Activists participating in the country's biggest ever women's strike tell Broadly why they're walking out of work and shutting down the metro.
Photo by J Casares
Today, to mark International Women’s Day, Spanish feminists are taking to the streets in the country’s first-ever mass women’s strike. Organizers say that the strike will highlight the gender inequality that endures in Spain to this day. It’s a momentous moment for a country in which a culture of male dominance or machista persists, despite the courageous efforts of women’s groups to counter this narrative.
The strike is organized by a coalition of feminist groups under the umbrella of the 8 March Commission. In a manifesto reported by the Guardian, the group said: "Today we call for a society free of sexist oppression, exploitation and violence. We call for rebellion and a struggle against the alliance of the patriarchy and capitalism that wants us to be obedient, submissive and quiet. We do not accept worse working conditions, nor being paid less than men for the same work. That is why we are calling a work strike.”
The strike has gripped national attention in Spain and is backed by ten national trade unions, high-profile politicians, and celebrities. Marches have been taking place in cities including Madrid, Barcelona, Bilbao, and Valencia. The unions reported that 5.3 million people followed the two-hour walkout this morning, with many going on to attend protests and marches. As a result, much of Spain’s transport infrastructure has ground to a halt.
300 trains have been cancelled, according to Spain’s transport ministry, and Madrid’s underground network is also affected. Retailers will be affected, as women are being urged not to spend any money to demonstrate how integral female consumers are to the economy.
Two of Spain’s most senior female politicians—the mayors of Madrid and Barcelona—have expressed solidarity with the strikers. “On 8 March my agenda is a women’s agenda. The feminist strike has my full support,” tweeted Madrid mayor Manuela Carmena. Actress Penelope Cruz has shown solidarity with the protesters by cancelling planned public events, and going on “domestic strike,” leaving her partner Javier Bardem to care for their two children.

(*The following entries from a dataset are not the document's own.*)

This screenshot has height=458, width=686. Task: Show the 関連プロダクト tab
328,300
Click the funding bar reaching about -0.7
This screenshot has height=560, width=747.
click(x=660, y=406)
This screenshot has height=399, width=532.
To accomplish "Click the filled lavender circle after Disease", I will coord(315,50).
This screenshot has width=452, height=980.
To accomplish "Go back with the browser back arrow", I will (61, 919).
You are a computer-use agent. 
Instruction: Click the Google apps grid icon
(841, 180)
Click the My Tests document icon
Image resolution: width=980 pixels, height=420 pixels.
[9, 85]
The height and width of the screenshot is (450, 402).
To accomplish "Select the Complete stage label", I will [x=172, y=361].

Whilst the majority of Spanish citizens support the strike—a poll for national newspaper El Pais found that 82 percent approved of the strikers’ motives—some dissenting voices persist. The ruling center-right political party, Partido Popular, criticized the protest as “for feminist elites, and not real women with everyday problems.”

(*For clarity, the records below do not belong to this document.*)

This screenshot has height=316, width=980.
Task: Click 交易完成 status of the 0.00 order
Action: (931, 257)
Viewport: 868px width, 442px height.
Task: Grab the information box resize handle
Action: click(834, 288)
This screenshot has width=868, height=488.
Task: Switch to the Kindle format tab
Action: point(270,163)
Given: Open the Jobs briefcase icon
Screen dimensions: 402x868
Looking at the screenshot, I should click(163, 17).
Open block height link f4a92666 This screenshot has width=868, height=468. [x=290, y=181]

Sonia Jiménez de la Cruz, a feminist activist and gender violence researcher based in Madrid, is one of the women striking today. “There’s so many women of different ages and races,” she tells me over the phone from the protest. “There are mothers, students from the university, and women of all ages and races. It’s so nice to see.”
She’s striking against not only gender inequality, but all forms of injustice—specifically the injustices associated with the worse excesses of capitalism. “Our strike isn’t just about patriarchy, but about all kinds of justice and inequality,” de la Cruz says. She explains that one of the criticisms of the strike is that it’s anti-capitalist in nature: but that the strikers embrace this. “It’s a strategy of Spain’s right wing movement to say we’re anti-capitalist. But of course we’re anti-capitalist. We need to fight against capitalism, as well as patriarchy.”
25-year-old Eva* is also striking today in Madrid. (She has requested a pseudonym because the pro-feminist Twitter account she runs regularly attracts misogynistic abuse.) “I’m striking because here in Spain we suffer sexual harassment every day. We are paid less than men, and we have to fight against patriarchal practices such as FGM.”
I ask whether Eva believes Spain has a particular problem with machista culture. “No,” she responds, emphasizing that the problem is global. “The problem is education. All of us need to learn about equality, and human rights.”